* **DIRECTION**
List every line of the material below that contains the word "Open", treating uppercase and lowercase as different.

* **Text and item location entries**
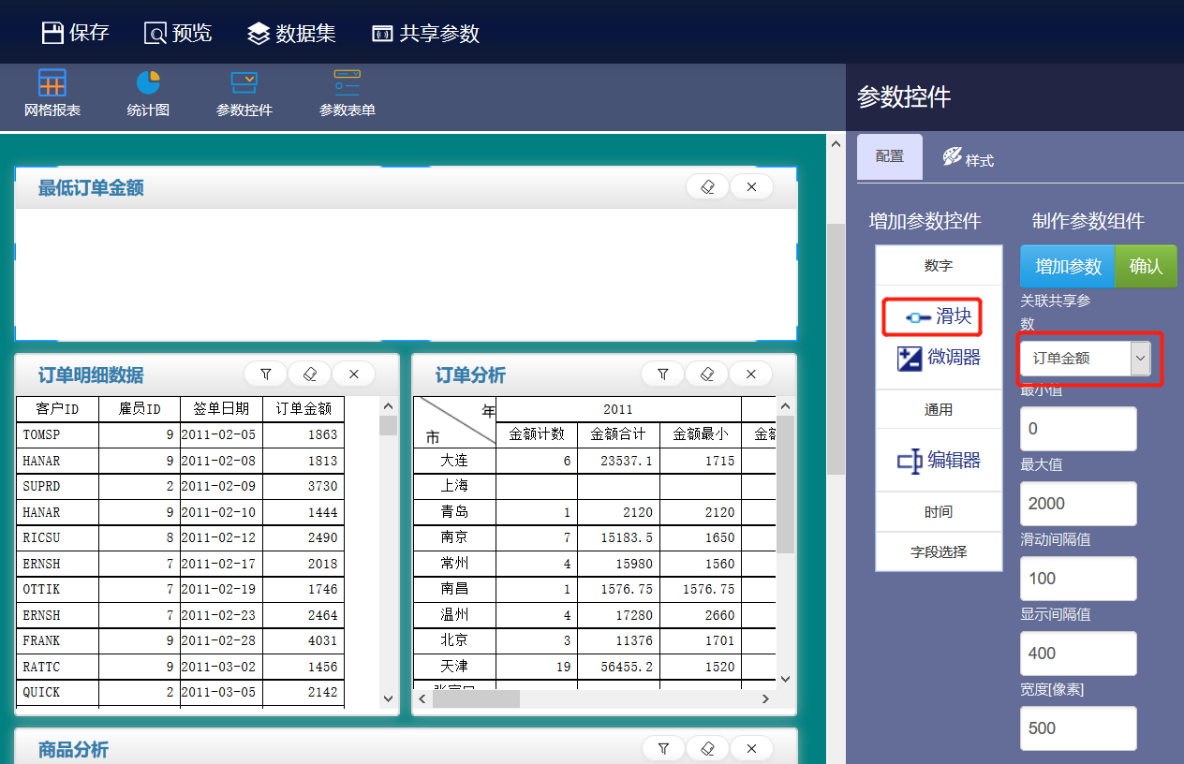Click the filter icon on 订单明细数据
This screenshot has width=1184, height=764.
[266, 375]
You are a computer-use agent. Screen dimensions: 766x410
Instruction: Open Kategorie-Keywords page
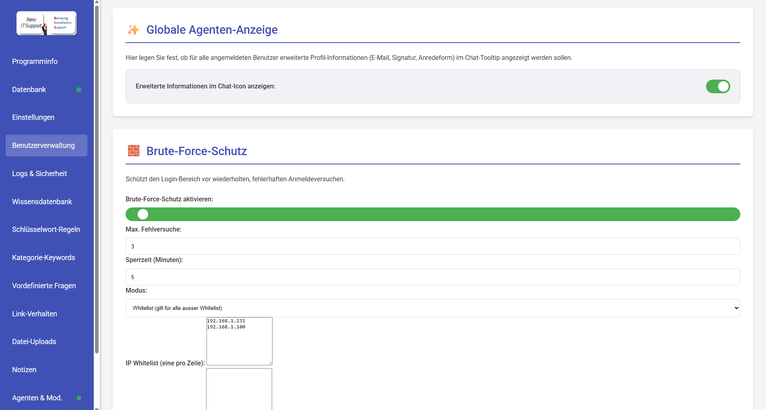43,258
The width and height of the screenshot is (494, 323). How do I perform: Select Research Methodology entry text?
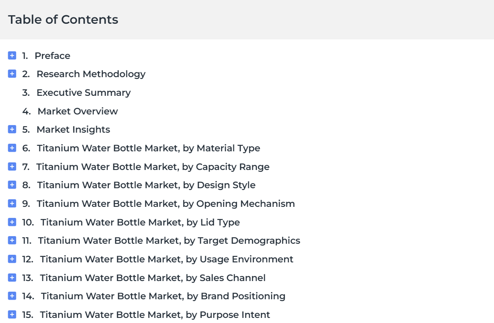(x=91, y=74)
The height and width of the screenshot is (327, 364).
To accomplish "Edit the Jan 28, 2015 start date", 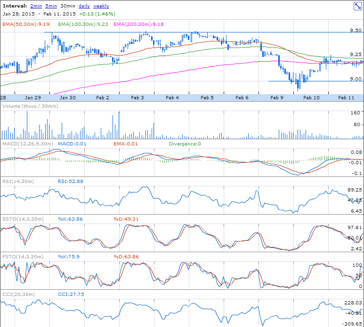I will click(19, 14).
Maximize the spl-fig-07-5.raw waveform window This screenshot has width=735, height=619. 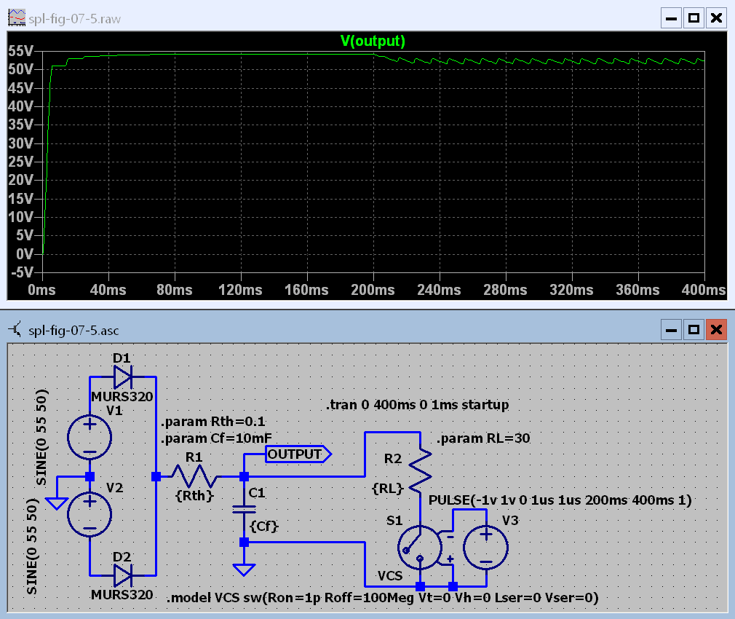coord(694,18)
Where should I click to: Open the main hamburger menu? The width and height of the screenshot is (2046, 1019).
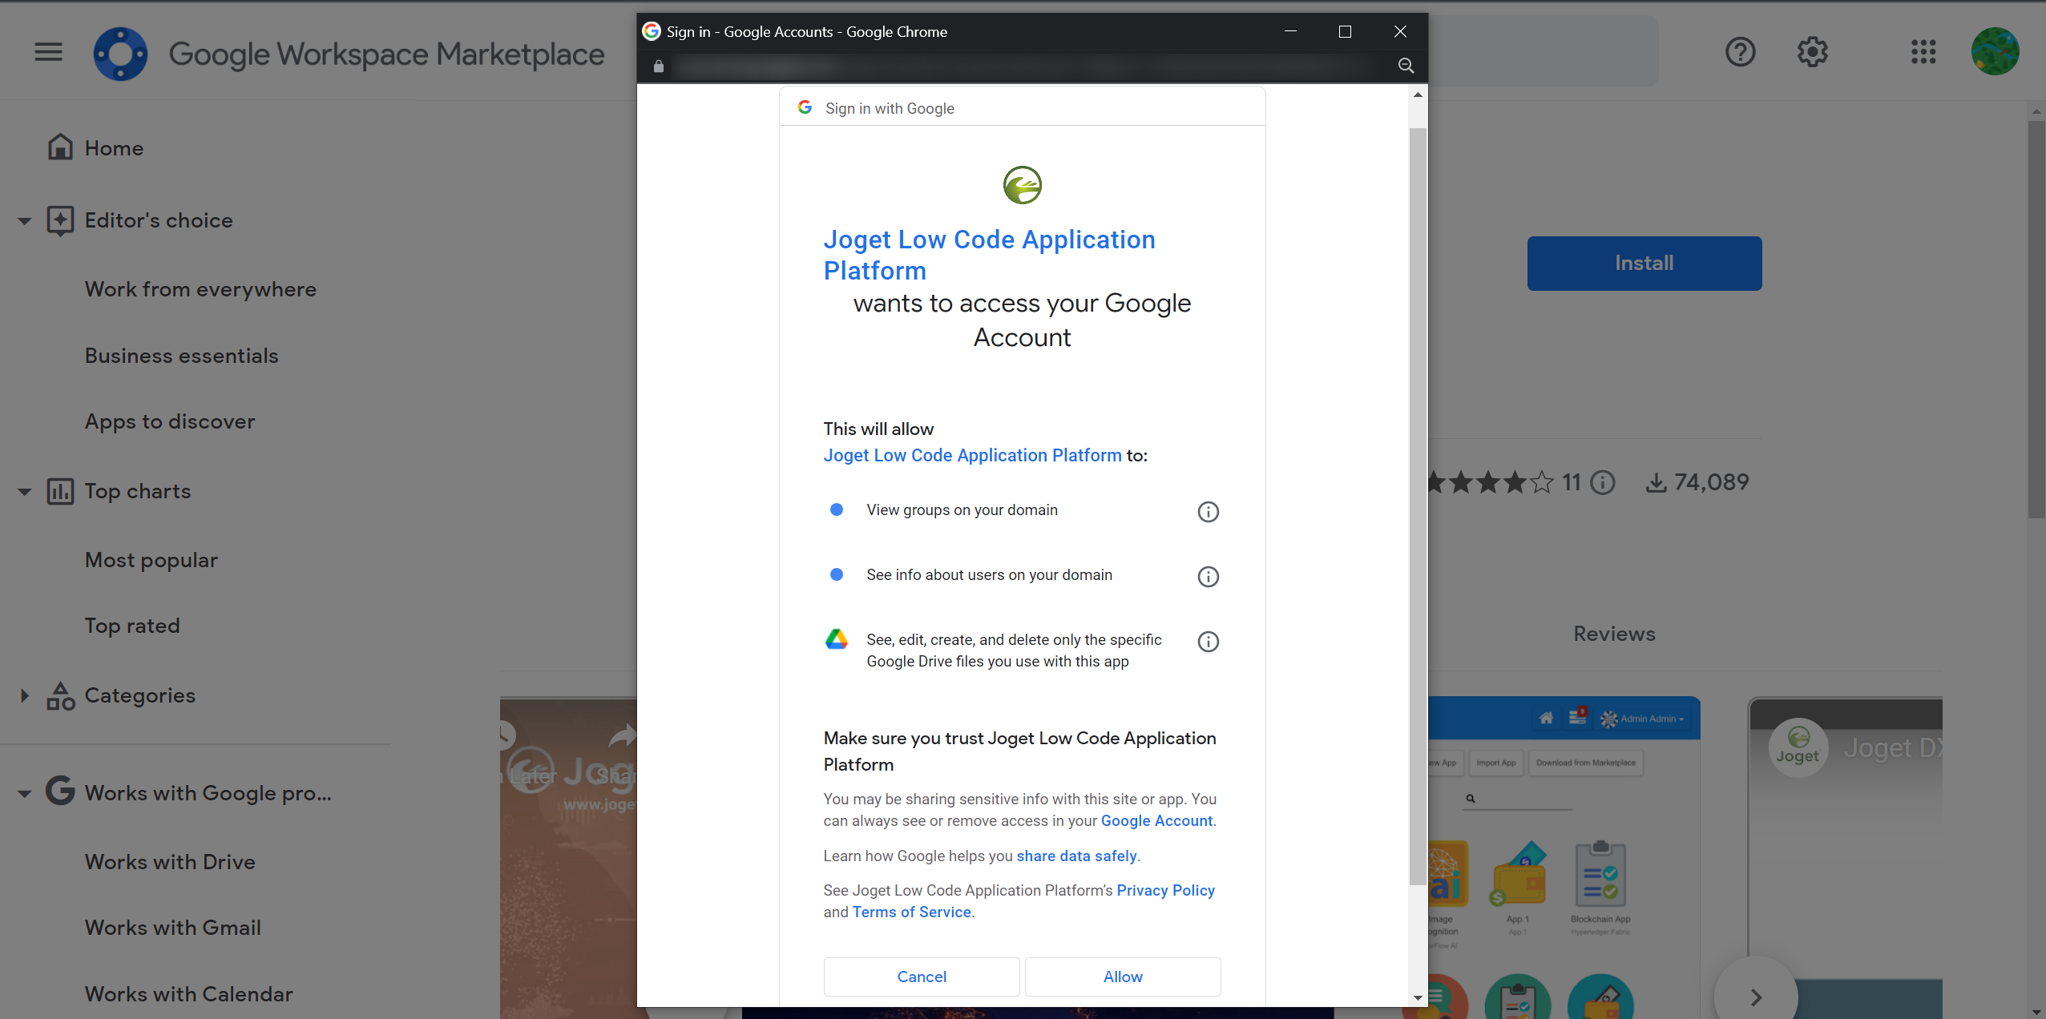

* **RESPONSE FOR THIS EXERCISE**
Instruction: Open Kategorie-Keywords page
Where should I click to: Open the main hamburger menu? The width and height of the screenshot is (2046, 1019).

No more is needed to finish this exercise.